Collected data entries
○ ○ ○ ○ ○

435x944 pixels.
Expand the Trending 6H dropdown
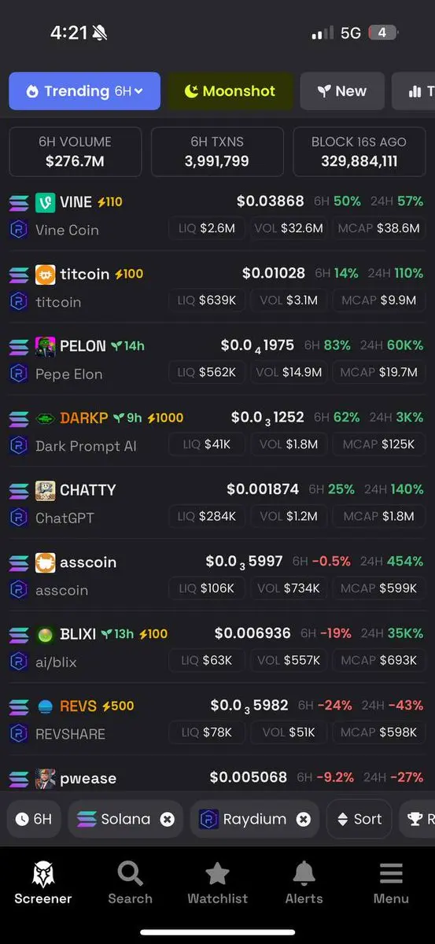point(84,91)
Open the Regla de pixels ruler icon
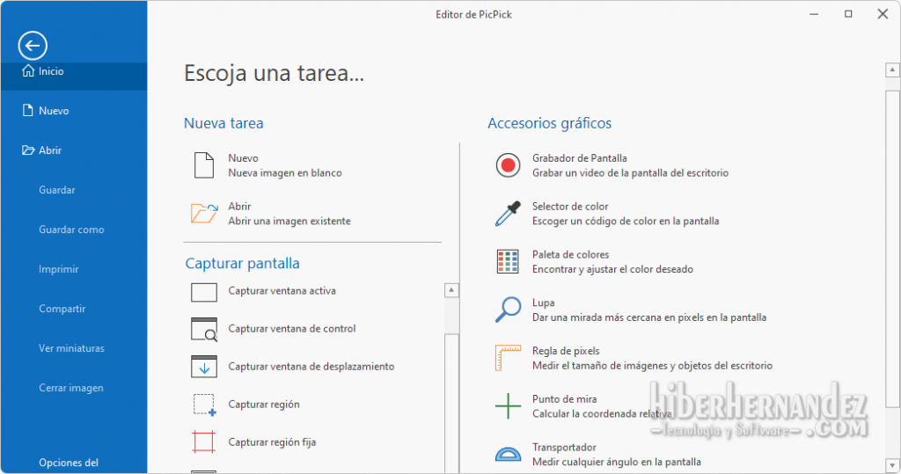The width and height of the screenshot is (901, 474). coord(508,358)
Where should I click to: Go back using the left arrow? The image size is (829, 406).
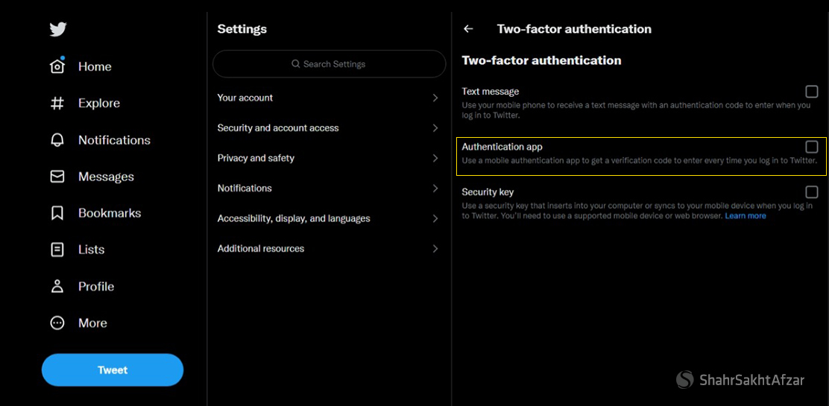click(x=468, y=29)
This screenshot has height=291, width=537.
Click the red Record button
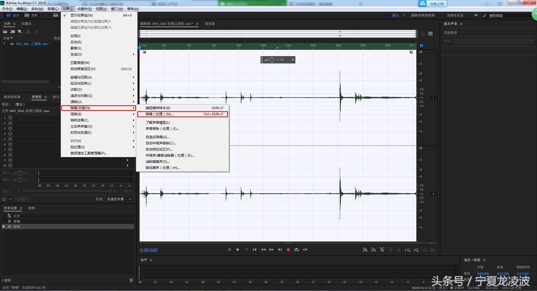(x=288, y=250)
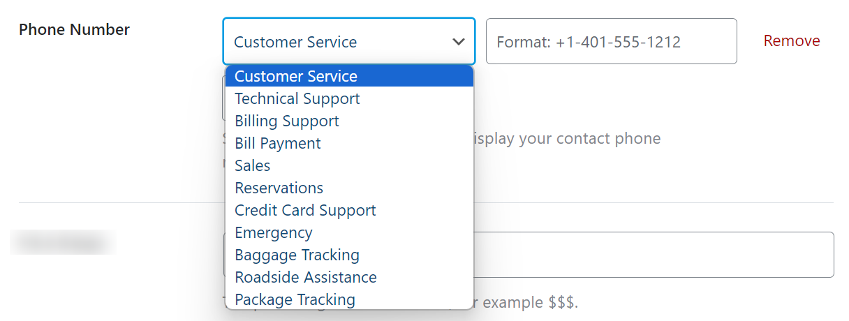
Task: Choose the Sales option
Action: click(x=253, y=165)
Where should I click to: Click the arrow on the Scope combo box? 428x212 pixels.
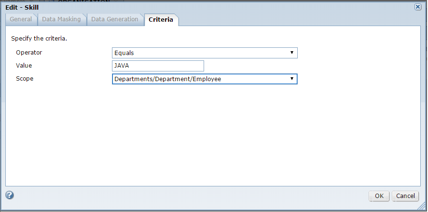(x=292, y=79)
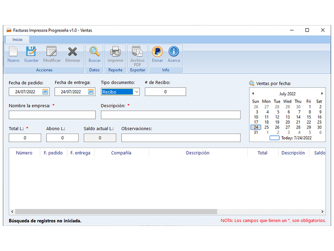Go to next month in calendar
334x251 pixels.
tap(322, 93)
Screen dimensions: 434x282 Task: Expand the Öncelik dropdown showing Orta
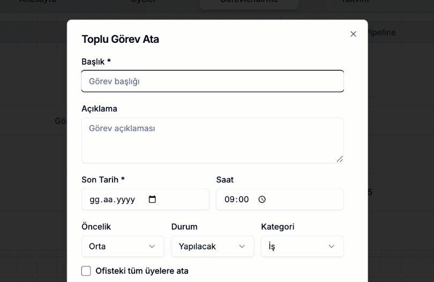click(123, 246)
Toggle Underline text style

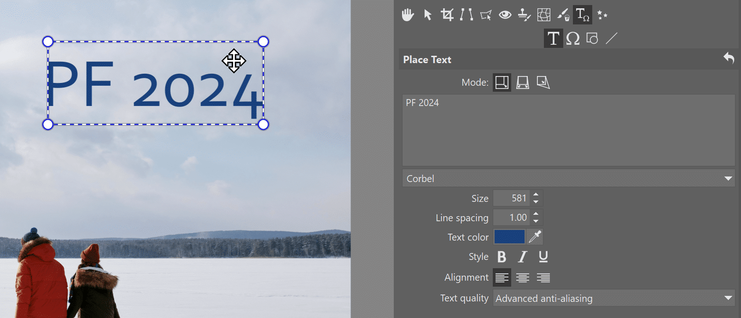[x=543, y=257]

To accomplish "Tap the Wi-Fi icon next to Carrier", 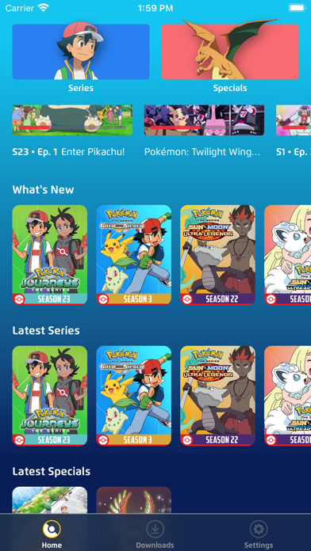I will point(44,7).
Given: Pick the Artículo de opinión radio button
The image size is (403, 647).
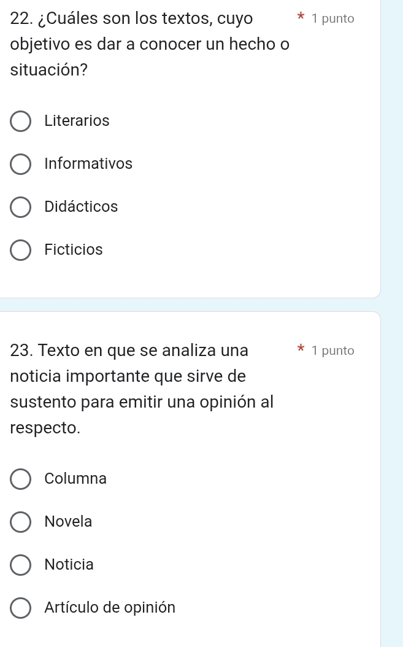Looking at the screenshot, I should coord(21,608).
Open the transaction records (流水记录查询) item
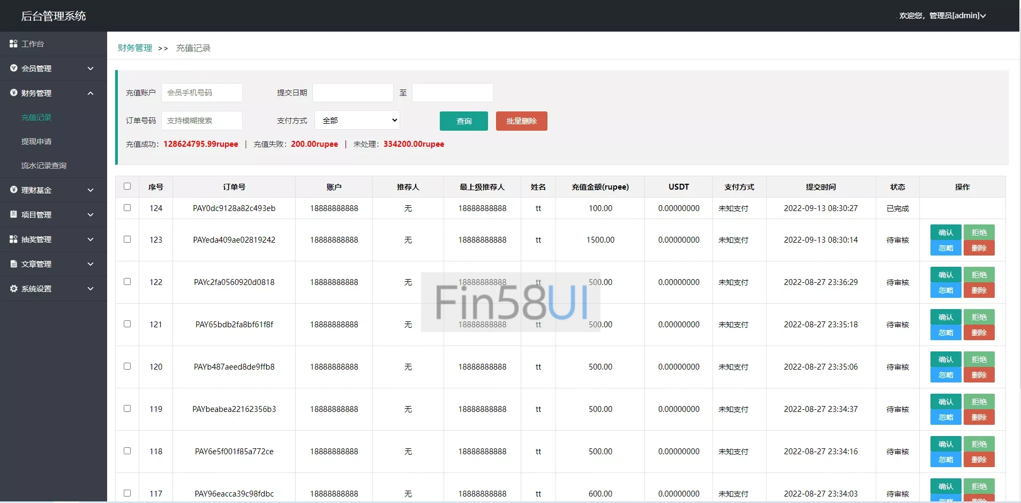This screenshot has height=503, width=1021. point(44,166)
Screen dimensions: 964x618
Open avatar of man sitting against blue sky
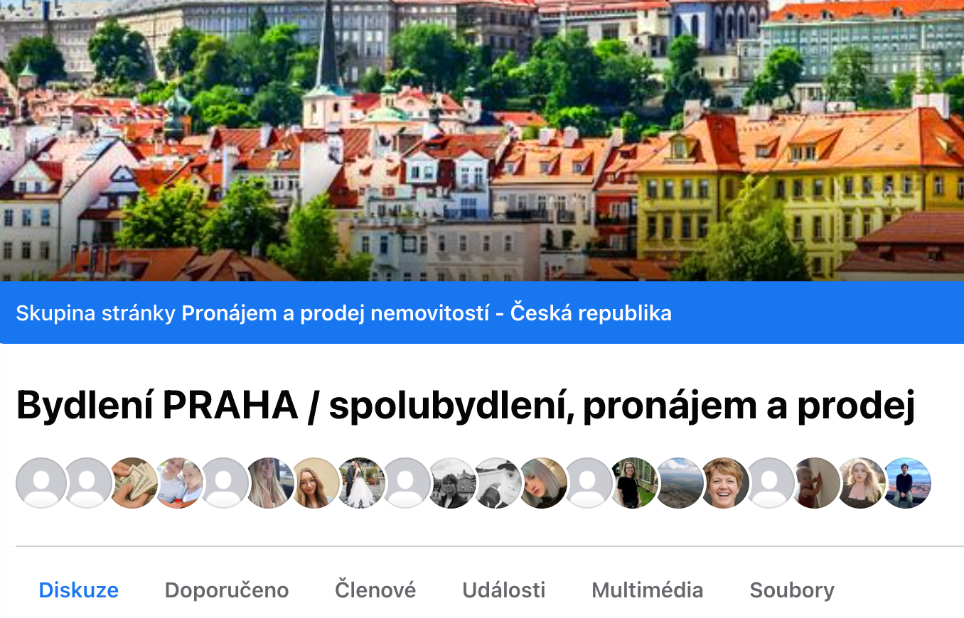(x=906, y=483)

○ ○ ○ ○ ○

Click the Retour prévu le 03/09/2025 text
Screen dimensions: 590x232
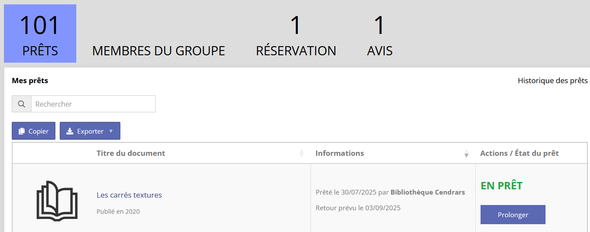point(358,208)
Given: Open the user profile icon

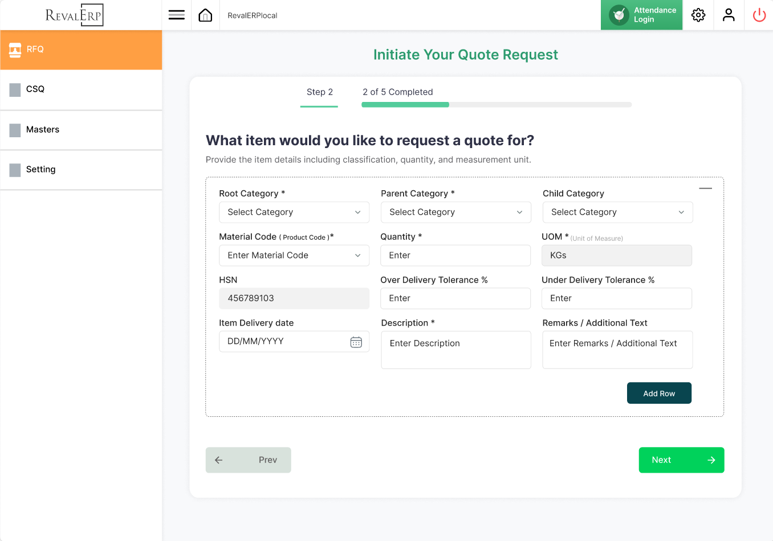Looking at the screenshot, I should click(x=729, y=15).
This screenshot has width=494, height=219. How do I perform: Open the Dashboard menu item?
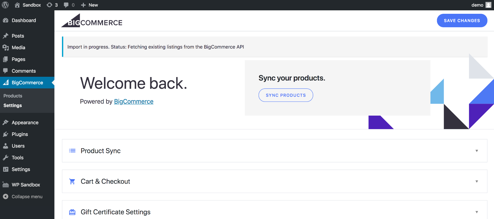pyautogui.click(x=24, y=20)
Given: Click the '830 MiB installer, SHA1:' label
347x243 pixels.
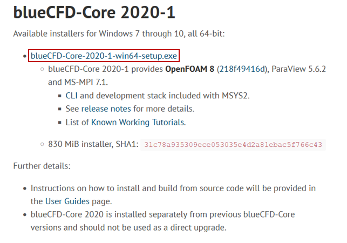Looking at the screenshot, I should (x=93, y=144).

○ ○ ○ ○ ○

▶ _DESCRIPTION OF THE TASK_:
Please print the lines above word for word, starting at the one with "Expand the Trending 6H dropdown" and ending at the one with "This screenshot has height=291, width=537.", both included, and without any picture.

▶ _RESULT FOR THIS EXERCISE_:
Expand the Trending 6H dropdown
point(84,91)
Open the Regla de pixels ruler icon
The width and height of the screenshot is (901, 474). coord(508,358)
Where should I click to: Go back using the left arrow? The image size is (829, 406).
click(x=468, y=29)
This screenshot has height=291, width=537.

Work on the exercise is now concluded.